“Witch Doctor” is a white people word for indigenous medicine men, shamans, and healers. Because early European missionaries and anthropologists associated their incantations and ceremonies with “witchcraft,” they didn’t see them as true doctors or healers, but as “witch” doctors. Ironically – as we’ve demonstrated above – the practices of indigenous medicine circa 3000 BC were more effective than the practices of European medicine circa 1500 AD.
But were ALL indigenous practices effective? Of course not. As we explained earlier in this book, “just because it’s Black doesn’t make it right.” Some of our approaches worked on a psychosomatic level, convincing the patient to self-initiate their own healing through the placebo effect (or the psychomotor effect).
At other times, the ritual aspects of the treatment were myth-ified masks for the actual treatment. For example, telling the patient that the Gods require he not eat for 3 days may have been a ritualized way to prescribe a 3 day fast to detox his system. This is a common practice among people who are known as healers, medicine men, and witch doctors. They use the myth and taboo to conceal the treatment plan, because some treatment plans (like drinking a nasty concoction) won’t be followed unless there’s some superstition involved.

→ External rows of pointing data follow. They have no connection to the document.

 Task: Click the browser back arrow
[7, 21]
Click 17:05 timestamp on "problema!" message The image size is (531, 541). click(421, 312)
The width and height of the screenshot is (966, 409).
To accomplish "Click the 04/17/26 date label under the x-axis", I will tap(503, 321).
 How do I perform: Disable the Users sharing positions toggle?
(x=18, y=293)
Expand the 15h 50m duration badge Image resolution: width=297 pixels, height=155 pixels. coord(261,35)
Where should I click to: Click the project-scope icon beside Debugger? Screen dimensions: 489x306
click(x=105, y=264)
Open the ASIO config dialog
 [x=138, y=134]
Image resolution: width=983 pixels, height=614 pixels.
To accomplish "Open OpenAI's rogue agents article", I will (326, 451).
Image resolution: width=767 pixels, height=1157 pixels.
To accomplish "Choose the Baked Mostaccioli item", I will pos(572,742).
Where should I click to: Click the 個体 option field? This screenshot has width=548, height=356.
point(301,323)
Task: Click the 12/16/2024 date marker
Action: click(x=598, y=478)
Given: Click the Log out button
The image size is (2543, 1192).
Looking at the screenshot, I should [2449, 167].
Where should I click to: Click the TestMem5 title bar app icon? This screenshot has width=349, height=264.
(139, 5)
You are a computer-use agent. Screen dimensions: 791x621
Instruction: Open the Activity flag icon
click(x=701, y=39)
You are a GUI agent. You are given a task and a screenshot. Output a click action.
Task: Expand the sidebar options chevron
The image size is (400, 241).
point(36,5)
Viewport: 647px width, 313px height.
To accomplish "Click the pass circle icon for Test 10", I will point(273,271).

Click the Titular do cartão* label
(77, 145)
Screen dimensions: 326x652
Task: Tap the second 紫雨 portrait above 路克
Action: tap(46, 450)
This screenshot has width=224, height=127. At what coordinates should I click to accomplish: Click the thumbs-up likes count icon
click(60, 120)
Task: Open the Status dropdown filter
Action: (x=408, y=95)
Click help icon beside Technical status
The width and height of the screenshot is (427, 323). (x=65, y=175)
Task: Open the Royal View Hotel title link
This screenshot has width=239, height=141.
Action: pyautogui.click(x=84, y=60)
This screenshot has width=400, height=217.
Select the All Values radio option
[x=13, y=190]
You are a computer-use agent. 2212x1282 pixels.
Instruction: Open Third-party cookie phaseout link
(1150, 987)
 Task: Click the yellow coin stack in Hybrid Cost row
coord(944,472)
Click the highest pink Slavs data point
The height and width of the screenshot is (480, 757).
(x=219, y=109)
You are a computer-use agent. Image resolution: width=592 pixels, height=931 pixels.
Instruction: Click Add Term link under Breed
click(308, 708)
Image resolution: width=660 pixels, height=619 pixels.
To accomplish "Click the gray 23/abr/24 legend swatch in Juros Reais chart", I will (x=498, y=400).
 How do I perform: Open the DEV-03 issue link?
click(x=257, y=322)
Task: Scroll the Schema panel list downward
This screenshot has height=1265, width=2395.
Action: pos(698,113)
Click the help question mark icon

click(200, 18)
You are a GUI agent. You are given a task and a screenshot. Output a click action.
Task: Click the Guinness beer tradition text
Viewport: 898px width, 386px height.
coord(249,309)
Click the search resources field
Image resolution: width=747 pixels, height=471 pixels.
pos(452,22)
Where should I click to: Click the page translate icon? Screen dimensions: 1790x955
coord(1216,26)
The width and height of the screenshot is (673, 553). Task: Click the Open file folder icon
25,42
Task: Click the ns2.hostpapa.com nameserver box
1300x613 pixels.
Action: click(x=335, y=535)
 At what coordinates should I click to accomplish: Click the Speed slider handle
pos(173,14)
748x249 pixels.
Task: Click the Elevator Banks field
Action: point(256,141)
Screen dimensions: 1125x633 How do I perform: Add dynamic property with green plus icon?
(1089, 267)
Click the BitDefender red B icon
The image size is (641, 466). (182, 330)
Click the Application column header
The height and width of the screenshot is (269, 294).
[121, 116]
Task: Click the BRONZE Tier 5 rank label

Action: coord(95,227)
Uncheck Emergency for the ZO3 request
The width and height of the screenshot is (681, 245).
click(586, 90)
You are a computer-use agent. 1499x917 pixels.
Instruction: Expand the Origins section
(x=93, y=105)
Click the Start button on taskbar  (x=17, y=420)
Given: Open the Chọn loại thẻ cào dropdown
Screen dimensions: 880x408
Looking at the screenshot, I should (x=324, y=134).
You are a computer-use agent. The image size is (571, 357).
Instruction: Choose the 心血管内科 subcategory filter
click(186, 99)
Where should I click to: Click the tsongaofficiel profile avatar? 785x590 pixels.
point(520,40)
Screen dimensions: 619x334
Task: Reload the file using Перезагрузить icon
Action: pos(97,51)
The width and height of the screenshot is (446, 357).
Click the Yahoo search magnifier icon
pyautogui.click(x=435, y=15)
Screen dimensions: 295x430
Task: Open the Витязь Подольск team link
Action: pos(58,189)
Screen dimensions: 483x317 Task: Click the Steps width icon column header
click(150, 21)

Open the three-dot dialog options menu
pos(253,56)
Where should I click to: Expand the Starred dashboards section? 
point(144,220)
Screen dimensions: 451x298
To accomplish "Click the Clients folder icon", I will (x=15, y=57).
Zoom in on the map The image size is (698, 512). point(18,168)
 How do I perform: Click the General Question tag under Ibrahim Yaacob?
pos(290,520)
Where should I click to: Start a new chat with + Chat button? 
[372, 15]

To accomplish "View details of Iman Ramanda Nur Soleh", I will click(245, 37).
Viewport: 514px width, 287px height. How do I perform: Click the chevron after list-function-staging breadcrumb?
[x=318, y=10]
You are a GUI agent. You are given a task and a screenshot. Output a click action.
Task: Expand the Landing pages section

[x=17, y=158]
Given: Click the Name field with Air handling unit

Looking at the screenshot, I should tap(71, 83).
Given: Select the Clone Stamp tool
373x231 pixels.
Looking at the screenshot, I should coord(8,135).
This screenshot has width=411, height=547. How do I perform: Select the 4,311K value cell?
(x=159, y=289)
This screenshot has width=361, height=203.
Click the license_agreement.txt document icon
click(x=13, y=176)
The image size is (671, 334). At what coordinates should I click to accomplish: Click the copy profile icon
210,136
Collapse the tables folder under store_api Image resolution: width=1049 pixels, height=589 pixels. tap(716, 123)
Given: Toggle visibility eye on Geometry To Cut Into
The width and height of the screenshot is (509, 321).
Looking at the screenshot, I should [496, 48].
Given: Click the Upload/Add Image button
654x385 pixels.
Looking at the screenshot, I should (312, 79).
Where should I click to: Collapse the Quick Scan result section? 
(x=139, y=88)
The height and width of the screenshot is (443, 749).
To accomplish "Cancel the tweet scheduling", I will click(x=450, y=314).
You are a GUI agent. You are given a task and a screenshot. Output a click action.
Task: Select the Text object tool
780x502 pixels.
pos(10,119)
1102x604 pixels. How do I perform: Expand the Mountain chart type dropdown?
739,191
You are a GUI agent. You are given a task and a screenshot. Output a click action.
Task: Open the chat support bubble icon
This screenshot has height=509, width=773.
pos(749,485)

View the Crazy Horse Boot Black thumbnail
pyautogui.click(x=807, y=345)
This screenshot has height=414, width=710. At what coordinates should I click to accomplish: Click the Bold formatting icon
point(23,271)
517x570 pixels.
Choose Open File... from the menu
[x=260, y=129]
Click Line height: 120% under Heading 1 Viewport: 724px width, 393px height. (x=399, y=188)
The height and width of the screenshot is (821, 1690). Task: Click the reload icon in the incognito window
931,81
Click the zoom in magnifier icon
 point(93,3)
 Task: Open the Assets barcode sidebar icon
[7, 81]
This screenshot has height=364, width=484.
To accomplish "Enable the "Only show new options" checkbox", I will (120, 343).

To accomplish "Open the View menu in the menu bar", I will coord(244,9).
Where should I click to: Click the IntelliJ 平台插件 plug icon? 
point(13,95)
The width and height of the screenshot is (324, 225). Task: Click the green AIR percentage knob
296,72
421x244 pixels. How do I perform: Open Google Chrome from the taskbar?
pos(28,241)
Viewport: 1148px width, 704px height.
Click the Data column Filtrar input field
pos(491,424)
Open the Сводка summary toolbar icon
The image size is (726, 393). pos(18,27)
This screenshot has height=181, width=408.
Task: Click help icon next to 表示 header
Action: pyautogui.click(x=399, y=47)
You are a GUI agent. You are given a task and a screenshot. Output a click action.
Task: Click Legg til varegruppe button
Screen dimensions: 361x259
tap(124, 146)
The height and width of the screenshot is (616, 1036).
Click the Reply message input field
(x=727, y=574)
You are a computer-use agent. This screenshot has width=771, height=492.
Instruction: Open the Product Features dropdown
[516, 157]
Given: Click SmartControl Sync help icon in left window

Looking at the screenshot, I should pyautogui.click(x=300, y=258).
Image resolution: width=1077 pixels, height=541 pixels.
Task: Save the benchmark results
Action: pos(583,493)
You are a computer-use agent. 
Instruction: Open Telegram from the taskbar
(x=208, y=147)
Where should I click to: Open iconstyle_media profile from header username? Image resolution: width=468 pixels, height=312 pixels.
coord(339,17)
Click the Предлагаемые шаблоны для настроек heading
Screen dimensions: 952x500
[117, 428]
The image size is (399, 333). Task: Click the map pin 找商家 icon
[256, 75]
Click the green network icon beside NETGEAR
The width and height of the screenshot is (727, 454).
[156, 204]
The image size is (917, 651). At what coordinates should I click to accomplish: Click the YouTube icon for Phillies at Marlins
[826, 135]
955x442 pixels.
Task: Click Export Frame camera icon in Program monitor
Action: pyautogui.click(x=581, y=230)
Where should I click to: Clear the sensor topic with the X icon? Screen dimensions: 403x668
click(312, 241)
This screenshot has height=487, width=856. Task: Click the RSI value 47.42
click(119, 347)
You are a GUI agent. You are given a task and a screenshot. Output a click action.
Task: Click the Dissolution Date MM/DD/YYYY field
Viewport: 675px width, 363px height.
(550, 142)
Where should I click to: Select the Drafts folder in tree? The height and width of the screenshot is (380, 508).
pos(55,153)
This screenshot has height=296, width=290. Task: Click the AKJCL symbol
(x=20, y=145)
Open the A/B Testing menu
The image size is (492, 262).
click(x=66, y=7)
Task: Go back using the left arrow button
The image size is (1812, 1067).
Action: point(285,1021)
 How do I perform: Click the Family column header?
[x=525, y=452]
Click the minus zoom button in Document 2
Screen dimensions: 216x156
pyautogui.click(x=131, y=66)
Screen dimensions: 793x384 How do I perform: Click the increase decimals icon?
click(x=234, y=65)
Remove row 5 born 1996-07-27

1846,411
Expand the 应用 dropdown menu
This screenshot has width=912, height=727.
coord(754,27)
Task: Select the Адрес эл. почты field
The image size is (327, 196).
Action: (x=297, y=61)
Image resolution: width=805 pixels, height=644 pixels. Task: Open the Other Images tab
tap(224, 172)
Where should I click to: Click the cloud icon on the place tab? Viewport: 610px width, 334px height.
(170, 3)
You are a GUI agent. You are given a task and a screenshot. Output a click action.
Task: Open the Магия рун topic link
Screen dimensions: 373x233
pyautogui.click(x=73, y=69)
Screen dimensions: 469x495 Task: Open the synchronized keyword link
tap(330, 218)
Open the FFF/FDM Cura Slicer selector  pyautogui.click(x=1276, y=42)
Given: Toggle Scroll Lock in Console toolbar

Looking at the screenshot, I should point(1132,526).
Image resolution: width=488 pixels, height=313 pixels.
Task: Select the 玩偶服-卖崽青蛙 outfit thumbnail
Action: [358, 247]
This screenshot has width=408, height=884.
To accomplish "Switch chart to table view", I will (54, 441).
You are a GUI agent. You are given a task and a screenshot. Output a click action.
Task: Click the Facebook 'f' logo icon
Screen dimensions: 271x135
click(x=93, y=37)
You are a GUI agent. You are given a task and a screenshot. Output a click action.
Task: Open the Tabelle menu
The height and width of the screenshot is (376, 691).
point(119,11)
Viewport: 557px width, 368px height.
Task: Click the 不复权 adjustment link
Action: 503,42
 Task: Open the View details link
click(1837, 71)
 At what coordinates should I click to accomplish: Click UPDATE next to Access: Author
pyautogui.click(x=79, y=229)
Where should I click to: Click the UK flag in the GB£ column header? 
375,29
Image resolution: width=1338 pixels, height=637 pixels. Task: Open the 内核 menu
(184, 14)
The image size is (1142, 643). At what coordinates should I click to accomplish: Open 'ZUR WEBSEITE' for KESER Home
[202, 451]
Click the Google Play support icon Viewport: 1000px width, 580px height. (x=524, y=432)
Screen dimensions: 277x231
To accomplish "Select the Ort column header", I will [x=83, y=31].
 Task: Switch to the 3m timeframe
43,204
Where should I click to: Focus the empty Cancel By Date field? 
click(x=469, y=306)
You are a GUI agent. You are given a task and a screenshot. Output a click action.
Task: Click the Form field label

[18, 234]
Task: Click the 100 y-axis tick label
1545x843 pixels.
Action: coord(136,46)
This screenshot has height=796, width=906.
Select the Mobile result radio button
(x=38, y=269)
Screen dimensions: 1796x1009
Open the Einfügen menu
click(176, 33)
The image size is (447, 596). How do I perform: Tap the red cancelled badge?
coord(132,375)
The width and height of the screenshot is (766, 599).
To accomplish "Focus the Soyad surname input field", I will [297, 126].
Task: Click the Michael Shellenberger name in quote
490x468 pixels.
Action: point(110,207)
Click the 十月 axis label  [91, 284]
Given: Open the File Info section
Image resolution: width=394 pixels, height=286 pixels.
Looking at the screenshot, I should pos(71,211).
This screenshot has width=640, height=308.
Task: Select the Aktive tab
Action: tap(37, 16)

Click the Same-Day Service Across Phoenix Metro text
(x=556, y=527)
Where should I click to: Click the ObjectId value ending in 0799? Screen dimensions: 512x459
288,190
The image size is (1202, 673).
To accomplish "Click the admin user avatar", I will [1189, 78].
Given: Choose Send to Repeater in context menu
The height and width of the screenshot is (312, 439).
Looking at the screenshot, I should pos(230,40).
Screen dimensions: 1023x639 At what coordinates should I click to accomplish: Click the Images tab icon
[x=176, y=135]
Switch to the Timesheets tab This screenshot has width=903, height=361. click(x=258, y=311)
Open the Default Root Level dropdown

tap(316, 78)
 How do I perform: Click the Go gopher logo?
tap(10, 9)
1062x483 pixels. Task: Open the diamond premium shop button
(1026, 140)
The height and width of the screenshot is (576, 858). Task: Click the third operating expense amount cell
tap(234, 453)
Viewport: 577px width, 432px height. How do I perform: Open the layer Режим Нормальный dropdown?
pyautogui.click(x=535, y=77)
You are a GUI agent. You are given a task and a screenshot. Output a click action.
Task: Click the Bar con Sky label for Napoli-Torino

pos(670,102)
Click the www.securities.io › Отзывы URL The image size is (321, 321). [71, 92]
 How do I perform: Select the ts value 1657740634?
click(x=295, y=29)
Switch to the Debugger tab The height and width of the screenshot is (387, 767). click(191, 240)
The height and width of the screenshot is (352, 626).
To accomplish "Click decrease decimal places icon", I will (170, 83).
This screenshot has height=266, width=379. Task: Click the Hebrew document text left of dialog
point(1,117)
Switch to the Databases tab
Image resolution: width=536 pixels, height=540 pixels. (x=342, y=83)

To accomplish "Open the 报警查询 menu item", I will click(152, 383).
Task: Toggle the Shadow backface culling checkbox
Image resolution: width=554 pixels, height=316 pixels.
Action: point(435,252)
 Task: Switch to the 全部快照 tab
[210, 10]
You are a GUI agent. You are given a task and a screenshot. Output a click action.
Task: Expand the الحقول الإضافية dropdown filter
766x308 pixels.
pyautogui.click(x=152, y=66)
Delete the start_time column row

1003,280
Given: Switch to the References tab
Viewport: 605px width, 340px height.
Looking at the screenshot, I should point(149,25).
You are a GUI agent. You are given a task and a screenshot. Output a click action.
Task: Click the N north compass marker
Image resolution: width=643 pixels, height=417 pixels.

Of course, we know that our ancestors’ first approach was scientific, never superstitious. Superstition came after the science was misunderstood. Think about it. Can a mythical, faith-based ritual evolve into a scientific, evidence-based practice that treats real conditions? Nah. It’s gotta be the other way around. So our ancestors who were scientists figured out that Echinacea leaves were good for preventing colds, and they taught this knowledge to everyone, sometimes using a mythical story to make the knowledge memorable.
Science first. We can see a similar transition when we look at the oldest Egyptian medical texts. The Kahun Gynaecological Papyrus, possibly the oldest surviving medical text of any kind, treats women’s complaints, including problems with conception, detailing diagnosis and treatment.[i] It’s straight science. Over 3,000 years ago.
The only text that might be older is the Edwin Smith Papyrus, a 1600 BC copy of texts that may date back to 3000 BC, when Imhotep is said to have composed the first textbook of surgery.[ii] The Edwin Smith Papyrus has almost no magical or superstitious thinking in it, and goes deep into the examination, diagnosis, treatment, and prognosis of numerous conditions.
Only later, with the Ebers papyrus (c. 1550 BC), will we find a text full of incantations and ritual practices meant to turn away disease-causing demons, along with other superstitions. It does, however, contain some of the earliest descriptions of migraines and tumors, but it’s clear that – by this time – scientific thinking has given way to religious thinking.
[i] Griffith, F. Ll.The Petrie Papyri: Hieratic Papyri from Kahun and Gurob. Available at http://www.reshafim.org.il/ad/egypt/timelines/topics/kahunpapyrus.htm
[ii] J. H. Breasted, The Edwin Smith Surgical Papyrus, University of Chicago Press, 1930.